## Data supplied
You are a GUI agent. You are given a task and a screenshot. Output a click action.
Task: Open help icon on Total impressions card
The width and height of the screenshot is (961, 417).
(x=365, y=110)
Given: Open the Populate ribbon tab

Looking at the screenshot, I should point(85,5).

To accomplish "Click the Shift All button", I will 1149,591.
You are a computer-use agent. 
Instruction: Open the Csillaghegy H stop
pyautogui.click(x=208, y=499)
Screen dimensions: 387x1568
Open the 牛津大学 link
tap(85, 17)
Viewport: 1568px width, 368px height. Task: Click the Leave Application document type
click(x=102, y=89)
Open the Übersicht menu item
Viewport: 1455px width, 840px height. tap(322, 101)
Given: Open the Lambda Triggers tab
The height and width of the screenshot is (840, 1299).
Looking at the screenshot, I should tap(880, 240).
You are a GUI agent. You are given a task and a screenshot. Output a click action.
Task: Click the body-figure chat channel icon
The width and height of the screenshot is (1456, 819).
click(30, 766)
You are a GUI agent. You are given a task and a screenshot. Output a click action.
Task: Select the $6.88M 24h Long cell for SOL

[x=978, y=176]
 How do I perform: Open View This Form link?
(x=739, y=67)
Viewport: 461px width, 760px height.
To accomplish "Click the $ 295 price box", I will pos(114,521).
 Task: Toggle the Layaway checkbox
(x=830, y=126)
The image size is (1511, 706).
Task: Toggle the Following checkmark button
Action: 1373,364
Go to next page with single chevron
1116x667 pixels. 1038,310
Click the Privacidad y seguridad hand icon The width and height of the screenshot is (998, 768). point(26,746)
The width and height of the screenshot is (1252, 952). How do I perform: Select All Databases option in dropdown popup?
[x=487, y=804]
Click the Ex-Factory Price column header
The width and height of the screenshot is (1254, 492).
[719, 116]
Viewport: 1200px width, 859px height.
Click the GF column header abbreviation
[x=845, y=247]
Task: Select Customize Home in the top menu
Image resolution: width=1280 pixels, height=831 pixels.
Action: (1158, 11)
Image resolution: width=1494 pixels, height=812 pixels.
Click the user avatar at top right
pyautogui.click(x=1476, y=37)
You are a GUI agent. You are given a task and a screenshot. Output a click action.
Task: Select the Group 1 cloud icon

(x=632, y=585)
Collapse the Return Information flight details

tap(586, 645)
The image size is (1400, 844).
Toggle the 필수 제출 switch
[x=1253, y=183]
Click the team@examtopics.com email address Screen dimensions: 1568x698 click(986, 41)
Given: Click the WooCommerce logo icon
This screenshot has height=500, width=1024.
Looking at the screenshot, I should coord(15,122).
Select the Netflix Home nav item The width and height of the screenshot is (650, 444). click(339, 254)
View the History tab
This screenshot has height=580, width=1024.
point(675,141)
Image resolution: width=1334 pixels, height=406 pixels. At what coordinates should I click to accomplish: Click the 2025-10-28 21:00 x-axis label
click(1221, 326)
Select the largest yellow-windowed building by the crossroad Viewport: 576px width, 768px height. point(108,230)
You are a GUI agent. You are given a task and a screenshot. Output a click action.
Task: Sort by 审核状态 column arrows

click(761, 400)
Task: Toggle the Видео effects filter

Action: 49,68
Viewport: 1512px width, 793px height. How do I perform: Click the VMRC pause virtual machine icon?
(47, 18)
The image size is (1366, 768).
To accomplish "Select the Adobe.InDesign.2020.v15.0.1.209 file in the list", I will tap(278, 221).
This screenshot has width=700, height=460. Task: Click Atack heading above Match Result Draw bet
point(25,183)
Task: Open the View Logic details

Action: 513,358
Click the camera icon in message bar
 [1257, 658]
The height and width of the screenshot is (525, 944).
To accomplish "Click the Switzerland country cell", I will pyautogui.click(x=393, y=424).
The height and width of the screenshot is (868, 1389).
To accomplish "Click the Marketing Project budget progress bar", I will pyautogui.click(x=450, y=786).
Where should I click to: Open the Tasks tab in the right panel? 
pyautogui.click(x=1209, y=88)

## Exercise goal
Repeat the listing word for word, from its first line through the line containing "I will pos(114,521).", including both of those lines.

## The completed task
You are a GUI agent. You are given a task and a screenshot. Output a click action.
Task: Open help icon on Total impressions card
The width and height of the screenshot is (961, 417).
(x=365, y=110)
Given: Open the Populate ribbon tab

Looking at the screenshot, I should point(85,5).

To accomplish "Click the Shift All button", I will 1149,591.
You are a computer-use agent. 
Instruction: Open the Csillaghegy H stop
pyautogui.click(x=208, y=499)
Screen dimensions: 387x1568
Open the 牛津大学 link
tap(85, 17)
Viewport: 1568px width, 368px height. Task: Click the Leave Application document type
click(x=102, y=89)
Open the Übersicht menu item
Viewport: 1455px width, 840px height. tap(322, 101)
Given: Open the Lambda Triggers tab
The height and width of the screenshot is (840, 1299).
Looking at the screenshot, I should tap(880, 240).
You are a GUI agent. You are given a task and a screenshot. Output a click action.
Task: Click the body-figure chat channel icon
The width and height of the screenshot is (1456, 819).
click(30, 766)
You are a GUI agent. You are given a task and a screenshot. Output a click action.
Task: Select the $6.88M 24h Long cell for SOL

[x=978, y=176]
 How do I perform: Open View This Form link?
(x=739, y=67)
Viewport: 461px width, 760px height.
To accomplish "Click the $ 295 price box", I will pos(114,521).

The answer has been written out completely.